---------- Extracted text
William Holcombe, Plaintiff In Error v. John Kusick, Jonathan McKusick, Christopher Carle, Horace McKinstry, Elias McKean, and Joseph York

Decision Date01 December 1857
Citation61 U.S. 552,15 L.Ed. 1020,20 How. 552
PartiesWILLIAM HOLCOMBE, PLAINTIFF IN ERROR, v. JOHN McKUSICK, JONATHAN E. MCKUSICK, CHRISTOPHER CARLE, HORACE K. MCKINSTRY, ELIAS MCKEAN, AND JOSEPH C. YORK
CourtU.S. Supreme Court

THIS case was brought up, by writ of error, from the Supreme Court of Territory of Minnesota.

The case is stated in the opinion of the court.

It was argued by Mr. Bradley for the plaintiff in error, upon which side there was also a brief filed by Mr. Brisbin and Mr. Stevens, and by Mr. Cushing and Mr. Gillet for the defendants.

Mr. Justice NELSON delivered the opinion of the court.

This is a writ of error to the Supreme Court of the Territory of Minnesota.

The suit in the court below was brought to recover damages for wrongfully entering the plaintiff's dwelling-house at Stillwater, Minnesota Territory, and doing great injury to the same, removing it from its foundations, damaging and destrouing the personal property therein, &c.

The defendants, in their answer, set forth an act of the Legislature of the Territory of Minnesota, incorporating the city of Stillwater, and conferring upon the municipal authorities the usual powers for the well government of the inhabitants thereof; the organization of the government of the city under its character, and the election of its officers, and, among others, that one of the defendants, J. E. McKusick, was elected marshal. The answer set forth, also, an ordinance passed by the city council, in pursuance of authority given by the charter, which, among other things, provided for the removal of obstructions in the public streets and landing places, and conferred authority upon the marshal to remove such obstructions. The answer then sets forth that the plaintiff's dwelling was erected upon Main street in the city, and obstructed the free use of the same, and had become a public nuisance; and that the marshal removed the said obstruction, in pursuance of the authority conferred upon him by the ordinance, which is the act complained of by the plaintiff; and that the other defendants were called in to his assistance in the performance of this duty. The answer then denies the special damage set up in the complaint.
--------------------
**Written request A**
In the Holcombe v. McKusick case text, which defendant was elected marshal of Stillwater?
**Written request B**
Write out everything in the Holcombe v. McKusick case text from "It was argued" down to "delivered the opinion of the court.".
---------- Provided material
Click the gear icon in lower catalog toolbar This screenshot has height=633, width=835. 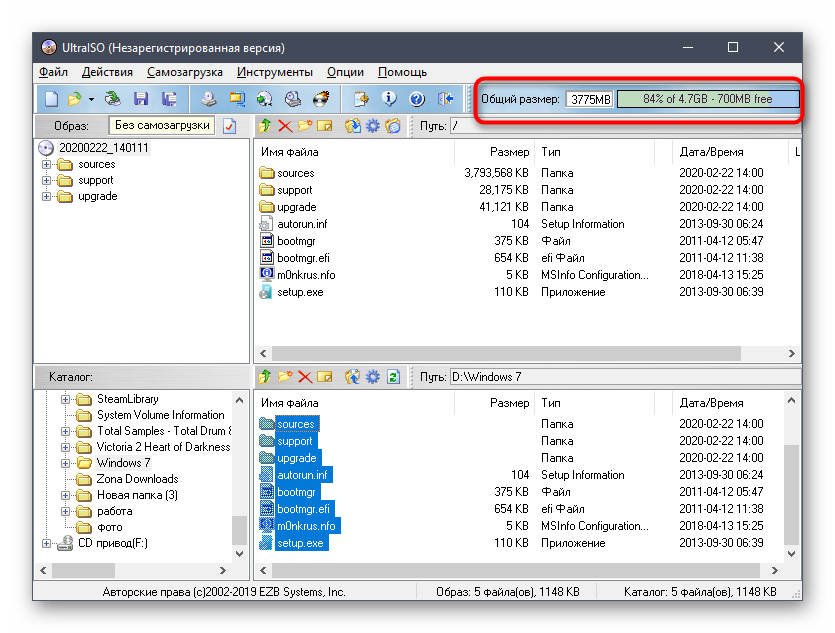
--------------------
**Full output A**
J. E. McKusick

**Full output B**
It was argued by Mr. Bradley for the plaintiff in error, upon which side there was also a brief filed by Mr. Brisbin and Mr. Stevens, and by Mr. Cushing and Mr. Gillet for the defendants.

Mr. Justice NELSON delivered the opinion of the court.